EXERCISE —
Please duplicate the consulting agreement word for word, starting at "WHEREAS, the Company, directly" and ending at "terms and conditions.".

PASSAGE —

⁂

EX-10.37 42 w10188exv10w37.htm EX-10.37 . exv10w37
 

EXHIBIT 10.37
CONSULTING AGREEMENT
     CONSULTING AGREEMENT (this “Agreement”) dated as of February 23, 2004, between GlobalSecure Holdings Ltd. (the “Company”), a Delaware corporation, and C. Thomas McMillen (‘‘Consultant”).
     WHEREAS, the Company, directly and through subsidiaries; provides goods and services in the homeland security industry;
     WHEREAS, Consultant has been an employee of the Company and has experience in business and particular knowledge of industries which the Company believes will be of value to it; and
     WHEREAS, the Company desires to retain Consultant to render consulting and advisory services to the Company, and to the Company’s clients, on the terms and conditions set forth in this Agreement, and Consultant desires to be retained by the Company on such terms and conditions.
     NOW, THEREFORE, in consideration of the premises, the mutual agreements herein set forth and other good and valuable consideration, the receipt and adequacy of which are hereby acknowledged, the parties agree as follows:
     1. Retention of Consultant; Services to be Performed. The Company hereby retains Consultant to render consulting and advisory services to the Company, including subsidiaries of the Company (collectively, “Affiliated Companies”). Consultant hereby accepts such engagement and agrees to perform such services for the Company upon the terms and conditions set forth in this Agreement. During the Term (as defined in Section 2), Consultant shall devote such time, attention, skill and energy to the business of the Company as may be reasonably required, in the reasonable determination of Consultant, to perform the services required by this Agreement, and shall assume and perform such duties to the best of his ability; provided however, that nothing herein shall interfere with or prohibit Consultant from seeking or obtaining full time employment with any person whatsoever; and further provided that Consultant shall not pursue any business venture of any kind with any of the following companies: Boa Mauer Inc., Cappa Consulting or Ashbritt Inc, or any successor of any of them (the “Targets”), provided, however, that Consultant may through Washington Capital Advisors LLC or its affiliate Washington Capital Associates LLC provide equity or debt financing to business entities and pursue investment banking opportunities to companies other than the Targets. Consultant shall report to the President of the Company.

⁂

DATA SECTION —
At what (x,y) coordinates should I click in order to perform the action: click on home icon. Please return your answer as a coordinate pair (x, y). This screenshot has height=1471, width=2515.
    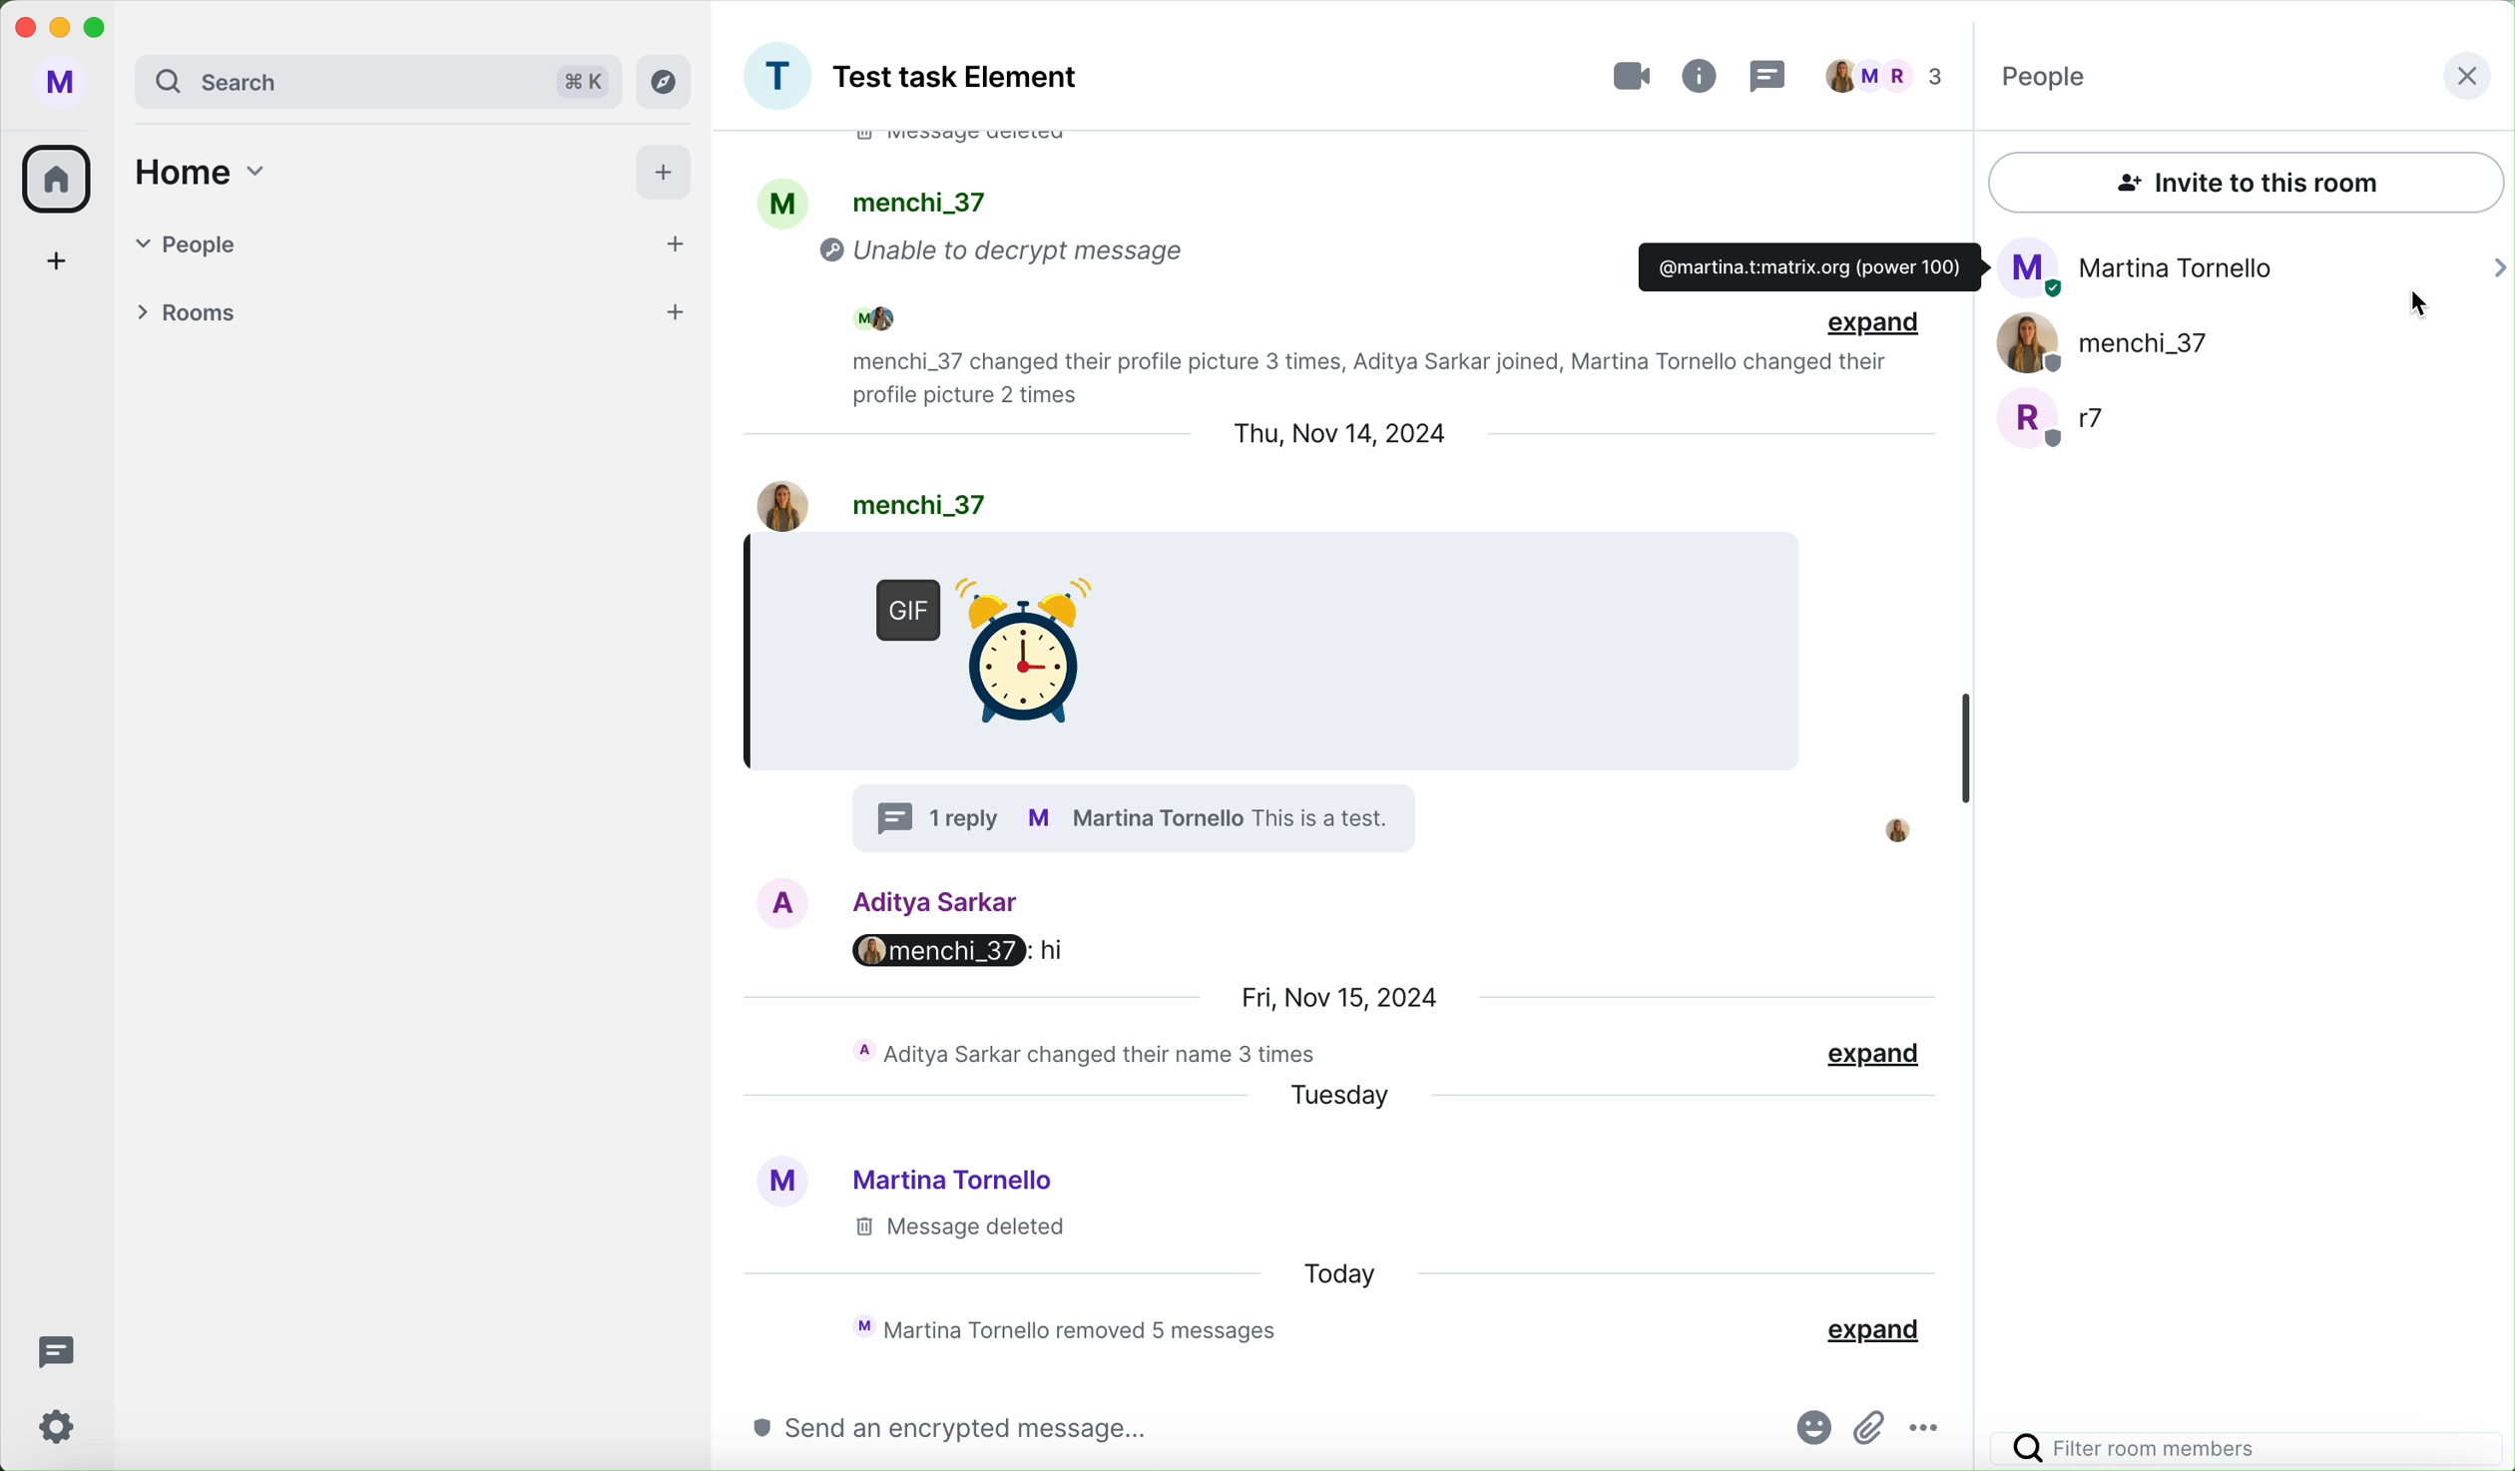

⁂

EXERCISE SOLUTION —
WHEREAS, the Company, directly and through subsidiaries; provides goods and services in the homeland security industry;
     WHEREAS, Consultant has been an employee of the Company and has experience in business and particular knowledge of industries which the Company believes will be of value to it; and
     WHEREAS, the Company desires to retain Consultant to render consulting and advisory services to the Company, and to the Company’s clients, on the terms and conditions set forth in this Agreement, and Consultant desires to be retained by the Company on such terms and conditions.